Re: [RFC PATCH v4 07/10] KVM: x86: Add gmem hook for initializing private memory
From: Michael Roth
Date: Tue Aug 29 2023 - 09:28:44 EST
On Fri, Aug 25, 2023 at 07:59:41PM -0500, Michael Roth wrote:
> On Fri, Aug 18, 2023 at 03:27:47PM -0700, Sean Christopherson wrote:
> > This seems like a bug in the SNP code. (a) why would KVM/SNP PSMASH in that
> > scenario and (b) why can't it zap/split the NPT before PSMASH?
>
> a) A PSMASH will be needed at some point, since, as detailed above, the 4K
> NPT mapping requires the RMP entries for the pages it maps to be
> limited to 4K RMP entries, but...
> b) What would happen normally[1] is the guest would issue PVALIDATE to
> *rescind* the validated status of that 4K GPA before issuing the GHCB
> request to convert it to shared. This would cause an
> #NPF(RMP+SIZE_MISMATCH) and handle_rmp_page_fault() would PSMASH the RMP
> entry so the PVALIDATE can succeed.
>
> So KVM doesn't even really have the option of deferring the PSMASH, it
> happens before the SET_MEMORY_ATTRIBUTES is even issued to zap the 2MB
> NPT mapping and switch the 2M range to 'mixed'. Because of that, we also
> need a hook in the KVM MMU code to clamp the max mapping level based
> on RMP entry size. Currently the kvm_gmem_prepare() in this patch
> doubles for handling that clamping, so we would still need a similar
> hook for that if we move the RMP initialization stuff to allocation
> time.
>
> [1] This handling is recommended for 'well-behaved' guests according to
> GHCB, but I don't see it documented as a hard requirement anywhere, so there
> is a possibility that that we have to deal with a guest that doesn't do this.

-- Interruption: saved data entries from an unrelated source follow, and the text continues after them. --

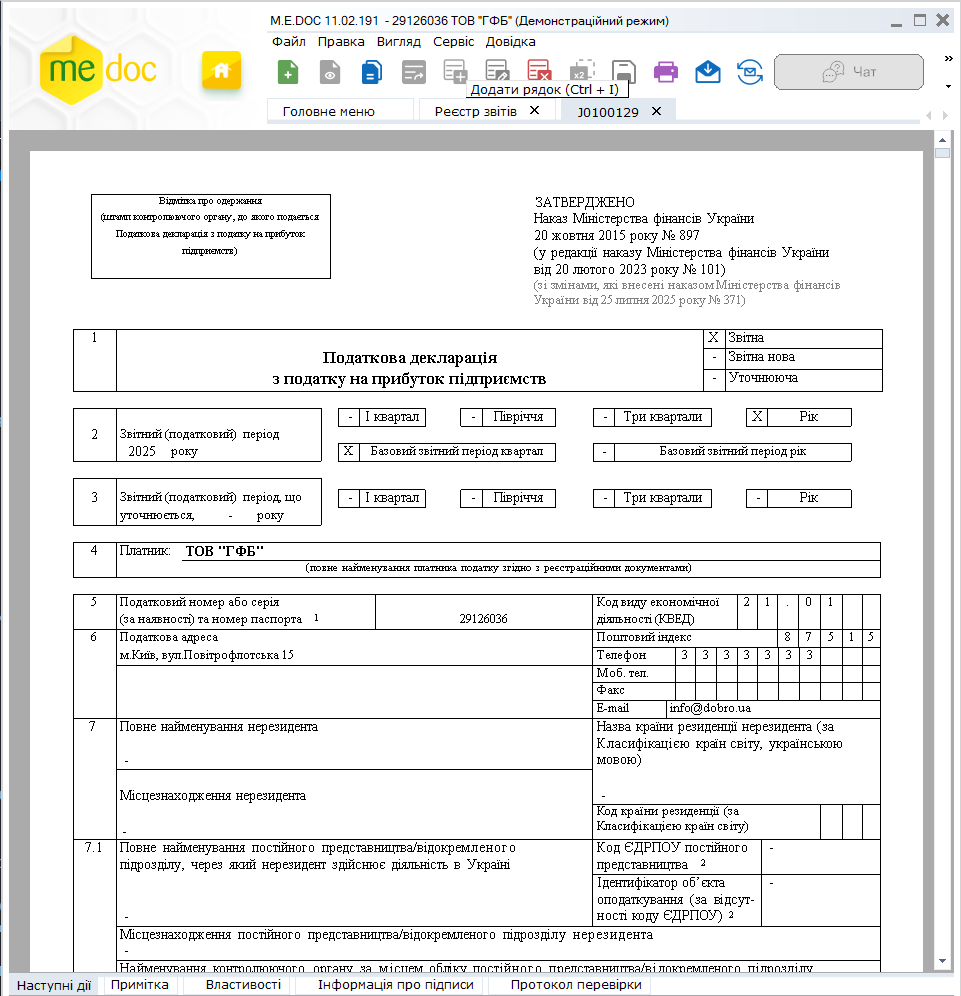Click the red delete row icon
Screen dimensions: 961x996
(x=540, y=72)
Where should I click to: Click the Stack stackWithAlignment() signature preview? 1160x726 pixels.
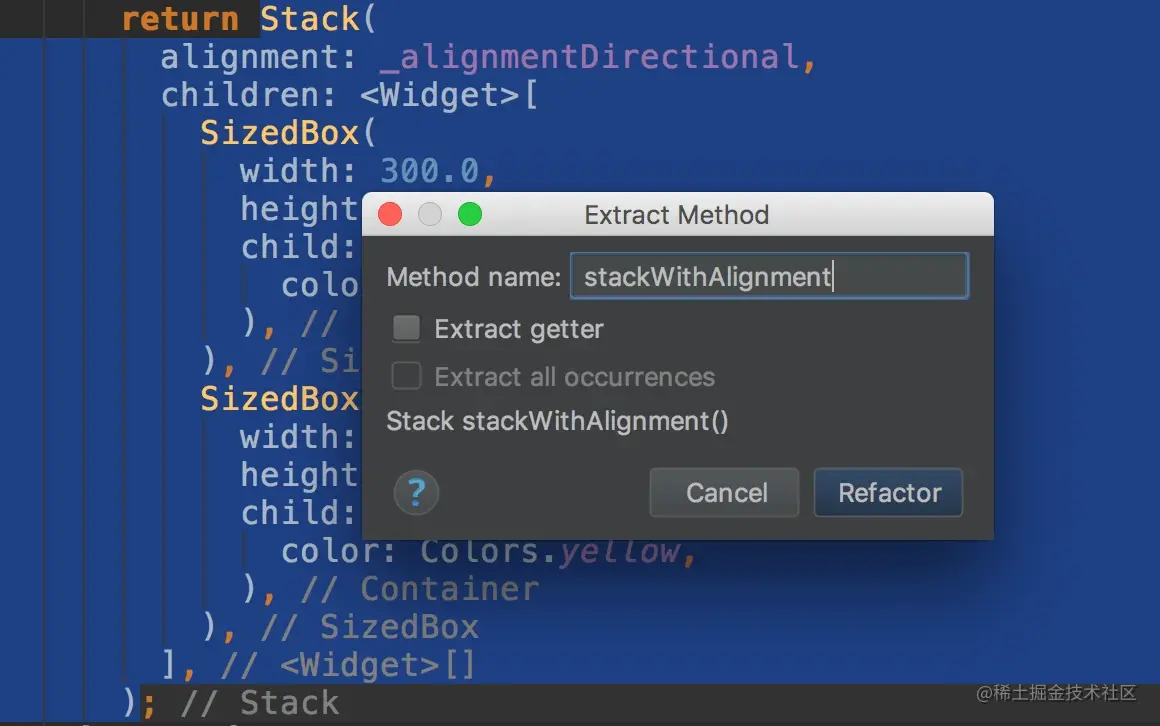[x=557, y=421]
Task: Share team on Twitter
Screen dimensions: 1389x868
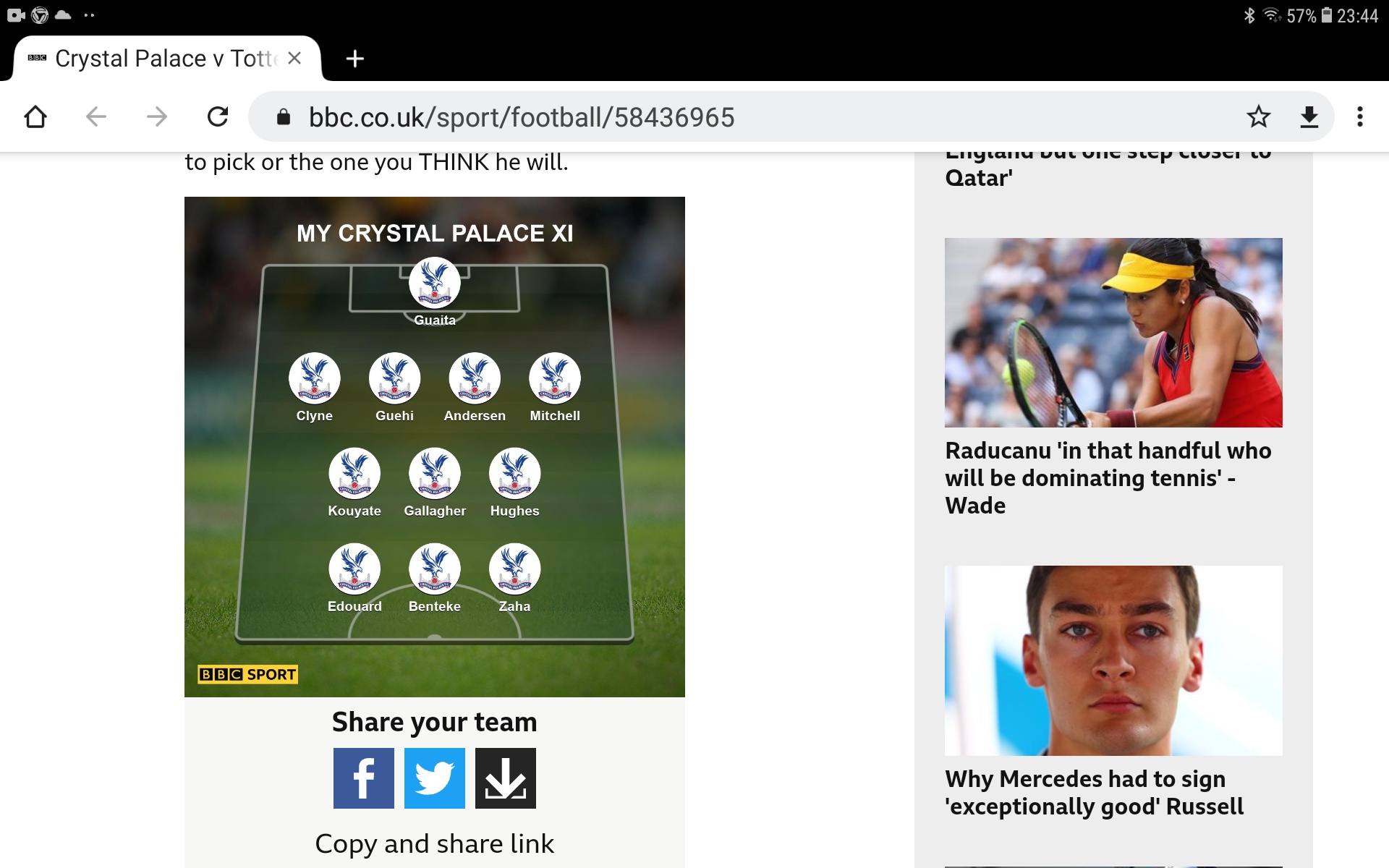Action: [x=434, y=778]

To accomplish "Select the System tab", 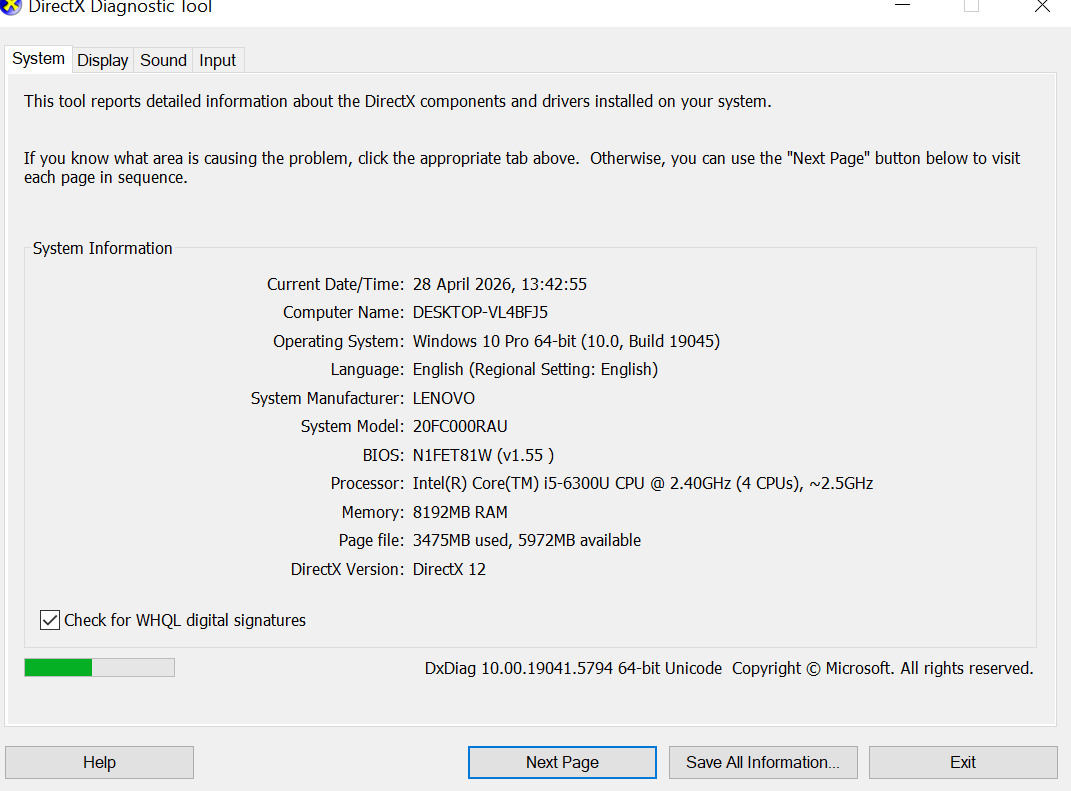I will point(39,59).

> What would happen then is the PVALIDATE wouldn't trigger the #NPF(RMP+SIZEM),
> and instead the SET_MEMORY_ATTRIBUTES would zap the 2MB mapping, install
> 4K entries on next #NPF(NOT_PRESENT), and at *that* point we would get
> an #NPF(RMP) without the SIZEM bit set, due to the behavior described in
> the beginning of this email.
>
> handle_rmp_page_fault() can do the corresponding PSMASH to deal with that,
> but it is a little unfortunate since we can't differentiate that case from a
> spurious/unexpected RMP faults, so would need to attempt a PSMASH in all
> cases, sometimes failing.
The spurious case here is when the guest is accessing a private page
that's just been PSMASH'd by another thread. I thought these might still
occur before the PSMASH has completed so we'd still potentially see the
page-size bit set in the RMP entry, but the RMP faults only happen after
the PSMASH has finished, so the spurious cases can be filtered out by
just checking if the page-size bit is set before attempting a PSMASH.
>
> gmem itself could also trigger this case if the lpage_info_slot() tracking
> ever became more granular than what the guest was expected (which I don't
> think would happen normally, but I may have hit one case where it does, but
> haven't had a chance to debug if that's on the lpage_info_slot() side or
> something else on the SNP end.
Turns out that was for a case where the shared/private attributes for the
2M range really were mixed at the time of access. In this case it is
when OVMF converts some shared memory to private during early boot: the
end address is not 2MB-aligned, so it is in a mixed region, and the NPT
mapping is 4K, but the RMP entry is initialized as 2MB. In this case the
PVALIDATE and NPT agree on the 4K mapping size so the SIZEM bit isn't set,
just the #NPF(RMP).
So we need to be able to deal with that even for 'well-behaved' guests.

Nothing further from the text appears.